Closing In on the Resting State of the Shaker K+ Channel

Medha M. Pathak, Vladimir Yarov-Yarovoy, Gautam Agarwal, Benoît Roux, Patrick Barth, Susy Kohout, Francesco Tombola, Ehud Y. Isacoff

Research output: Contribution to journalArticle

230 Scopus citations

Abstract

Membrane depolarization causes voltage-gated ion channels to transition from a resting/closed conformation to an activated/open conformation.
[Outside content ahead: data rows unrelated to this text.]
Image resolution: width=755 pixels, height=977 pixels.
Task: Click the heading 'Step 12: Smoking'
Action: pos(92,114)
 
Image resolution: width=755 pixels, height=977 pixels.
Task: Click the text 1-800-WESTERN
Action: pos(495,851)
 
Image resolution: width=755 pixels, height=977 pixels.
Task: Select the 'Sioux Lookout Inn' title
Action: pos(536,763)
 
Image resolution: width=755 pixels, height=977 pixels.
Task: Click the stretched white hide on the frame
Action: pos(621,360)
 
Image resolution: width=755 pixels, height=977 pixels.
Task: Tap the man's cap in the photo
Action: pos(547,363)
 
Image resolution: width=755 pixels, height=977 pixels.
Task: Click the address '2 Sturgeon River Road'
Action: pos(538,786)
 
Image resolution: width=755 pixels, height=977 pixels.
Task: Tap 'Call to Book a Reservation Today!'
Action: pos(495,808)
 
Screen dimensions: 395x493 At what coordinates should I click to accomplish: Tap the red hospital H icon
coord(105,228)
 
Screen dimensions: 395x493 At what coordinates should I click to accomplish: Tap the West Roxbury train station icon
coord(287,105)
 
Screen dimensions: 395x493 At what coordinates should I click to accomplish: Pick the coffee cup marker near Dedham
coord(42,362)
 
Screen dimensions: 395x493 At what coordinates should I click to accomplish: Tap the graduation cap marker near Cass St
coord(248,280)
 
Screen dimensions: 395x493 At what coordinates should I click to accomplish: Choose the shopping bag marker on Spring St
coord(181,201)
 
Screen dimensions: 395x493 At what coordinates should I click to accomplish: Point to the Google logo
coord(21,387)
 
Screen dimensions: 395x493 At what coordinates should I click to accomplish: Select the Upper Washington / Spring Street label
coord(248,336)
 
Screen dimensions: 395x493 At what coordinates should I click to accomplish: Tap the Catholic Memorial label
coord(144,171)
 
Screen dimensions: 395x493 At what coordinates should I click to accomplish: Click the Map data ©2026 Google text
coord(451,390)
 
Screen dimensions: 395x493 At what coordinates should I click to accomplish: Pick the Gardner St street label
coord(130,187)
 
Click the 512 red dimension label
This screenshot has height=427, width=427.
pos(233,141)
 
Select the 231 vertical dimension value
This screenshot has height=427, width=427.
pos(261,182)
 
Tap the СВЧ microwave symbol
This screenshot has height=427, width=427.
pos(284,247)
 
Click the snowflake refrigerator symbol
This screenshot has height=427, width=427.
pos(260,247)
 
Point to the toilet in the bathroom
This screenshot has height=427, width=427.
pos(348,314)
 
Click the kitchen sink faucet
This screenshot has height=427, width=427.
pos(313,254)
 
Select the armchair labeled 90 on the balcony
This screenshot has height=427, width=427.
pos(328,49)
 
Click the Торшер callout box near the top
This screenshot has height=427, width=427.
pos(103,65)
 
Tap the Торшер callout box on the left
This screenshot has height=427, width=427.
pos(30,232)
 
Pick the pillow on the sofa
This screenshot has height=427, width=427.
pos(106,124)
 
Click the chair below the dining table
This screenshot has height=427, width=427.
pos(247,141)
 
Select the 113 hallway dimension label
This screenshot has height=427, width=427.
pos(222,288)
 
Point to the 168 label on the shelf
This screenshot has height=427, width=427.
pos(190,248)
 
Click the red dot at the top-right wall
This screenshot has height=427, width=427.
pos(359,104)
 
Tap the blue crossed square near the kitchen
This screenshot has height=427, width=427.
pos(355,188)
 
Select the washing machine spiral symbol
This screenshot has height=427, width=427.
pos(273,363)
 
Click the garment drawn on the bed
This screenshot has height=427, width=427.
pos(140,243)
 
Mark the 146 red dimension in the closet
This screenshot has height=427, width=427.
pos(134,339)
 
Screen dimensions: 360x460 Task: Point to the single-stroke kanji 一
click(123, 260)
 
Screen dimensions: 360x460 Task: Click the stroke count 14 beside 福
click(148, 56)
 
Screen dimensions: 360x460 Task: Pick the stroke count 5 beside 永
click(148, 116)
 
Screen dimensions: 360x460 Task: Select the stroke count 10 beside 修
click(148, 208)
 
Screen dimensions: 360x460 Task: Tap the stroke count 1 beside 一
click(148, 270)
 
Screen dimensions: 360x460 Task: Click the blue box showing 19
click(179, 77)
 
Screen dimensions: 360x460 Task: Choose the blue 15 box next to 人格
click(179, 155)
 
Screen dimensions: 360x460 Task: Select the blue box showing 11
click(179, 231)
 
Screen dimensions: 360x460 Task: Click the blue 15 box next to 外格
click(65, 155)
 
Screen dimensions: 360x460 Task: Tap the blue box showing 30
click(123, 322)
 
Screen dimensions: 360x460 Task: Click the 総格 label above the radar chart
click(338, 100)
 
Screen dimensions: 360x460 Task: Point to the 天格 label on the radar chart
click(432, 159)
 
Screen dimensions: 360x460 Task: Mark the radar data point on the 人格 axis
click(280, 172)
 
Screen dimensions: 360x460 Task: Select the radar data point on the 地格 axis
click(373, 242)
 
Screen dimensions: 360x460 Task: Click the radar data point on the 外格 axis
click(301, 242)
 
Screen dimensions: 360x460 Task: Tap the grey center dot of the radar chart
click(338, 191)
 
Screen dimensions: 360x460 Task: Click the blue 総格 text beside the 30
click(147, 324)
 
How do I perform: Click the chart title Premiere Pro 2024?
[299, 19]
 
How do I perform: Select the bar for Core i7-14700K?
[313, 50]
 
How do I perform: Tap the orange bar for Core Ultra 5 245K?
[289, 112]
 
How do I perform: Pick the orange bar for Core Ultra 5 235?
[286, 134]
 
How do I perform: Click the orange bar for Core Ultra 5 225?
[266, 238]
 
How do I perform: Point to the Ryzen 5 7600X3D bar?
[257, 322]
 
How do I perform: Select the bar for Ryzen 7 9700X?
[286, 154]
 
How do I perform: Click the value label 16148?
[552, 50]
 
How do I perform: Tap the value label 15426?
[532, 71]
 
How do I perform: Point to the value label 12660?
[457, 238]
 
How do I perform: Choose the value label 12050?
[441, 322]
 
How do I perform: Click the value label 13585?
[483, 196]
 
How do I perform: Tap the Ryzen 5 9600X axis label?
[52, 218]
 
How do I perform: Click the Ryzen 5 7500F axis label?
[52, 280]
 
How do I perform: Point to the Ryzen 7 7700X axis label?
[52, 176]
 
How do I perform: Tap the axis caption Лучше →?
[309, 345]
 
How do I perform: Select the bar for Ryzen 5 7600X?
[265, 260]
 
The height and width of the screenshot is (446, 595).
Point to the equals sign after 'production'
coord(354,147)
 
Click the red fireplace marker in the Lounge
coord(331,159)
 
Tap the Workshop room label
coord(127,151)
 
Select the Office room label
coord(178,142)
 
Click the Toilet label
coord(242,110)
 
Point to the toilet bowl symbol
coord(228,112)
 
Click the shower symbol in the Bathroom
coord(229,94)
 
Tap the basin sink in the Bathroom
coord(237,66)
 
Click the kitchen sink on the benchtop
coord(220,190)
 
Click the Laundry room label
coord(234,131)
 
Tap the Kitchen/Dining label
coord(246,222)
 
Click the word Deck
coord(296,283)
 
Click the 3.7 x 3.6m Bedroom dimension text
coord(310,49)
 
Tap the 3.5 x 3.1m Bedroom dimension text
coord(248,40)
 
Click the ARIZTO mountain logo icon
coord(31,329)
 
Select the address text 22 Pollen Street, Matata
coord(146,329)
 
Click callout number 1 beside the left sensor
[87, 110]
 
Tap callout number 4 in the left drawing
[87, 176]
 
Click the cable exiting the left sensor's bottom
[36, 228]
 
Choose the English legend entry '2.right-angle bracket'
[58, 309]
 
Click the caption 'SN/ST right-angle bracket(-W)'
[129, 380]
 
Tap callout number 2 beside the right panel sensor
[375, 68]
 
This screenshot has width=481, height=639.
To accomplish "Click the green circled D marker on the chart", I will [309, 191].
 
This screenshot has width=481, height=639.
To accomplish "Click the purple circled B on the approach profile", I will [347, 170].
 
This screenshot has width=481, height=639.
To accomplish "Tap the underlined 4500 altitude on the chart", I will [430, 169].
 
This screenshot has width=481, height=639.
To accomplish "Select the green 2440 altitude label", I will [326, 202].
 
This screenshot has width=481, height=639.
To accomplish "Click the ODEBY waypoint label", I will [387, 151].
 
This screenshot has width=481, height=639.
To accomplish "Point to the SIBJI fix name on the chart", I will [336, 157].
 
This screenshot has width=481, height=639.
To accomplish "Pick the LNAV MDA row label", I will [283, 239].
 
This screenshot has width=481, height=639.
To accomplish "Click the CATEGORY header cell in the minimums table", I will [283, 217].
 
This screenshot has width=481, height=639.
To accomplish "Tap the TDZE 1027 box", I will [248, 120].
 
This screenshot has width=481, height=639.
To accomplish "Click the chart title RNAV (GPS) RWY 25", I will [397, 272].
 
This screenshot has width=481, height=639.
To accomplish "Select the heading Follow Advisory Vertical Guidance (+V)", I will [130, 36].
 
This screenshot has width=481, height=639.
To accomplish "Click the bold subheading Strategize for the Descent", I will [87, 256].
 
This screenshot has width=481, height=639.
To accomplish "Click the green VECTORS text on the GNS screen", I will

We used voltage-clamp fluorometry to measure protein motion at specific regions of the Shaker Kv channel. This enabled us to construct new structural models of the resting/closed and activated/open states based on the Kv1.2 crystal structure using the Rosetta-Membrane method and molecular dynamics simulations. Our models account for the measured gating charge displacement and suggest a molecular mechanism of activation in which the primary voltage sensors, S4s, rotate by ∼180° as they move "outward" by 6-8 Å. A subsequent tilting motion of the S4s and the pore domain helices, S5s, of all four subunits induces a concerted movement of the channel's S4-S5 linkers and S6 helices, allowing ion conduction. Our models are compatible with a wide body of data and resolve apparent contradictions that previously led to several distinct models of voltage sensing.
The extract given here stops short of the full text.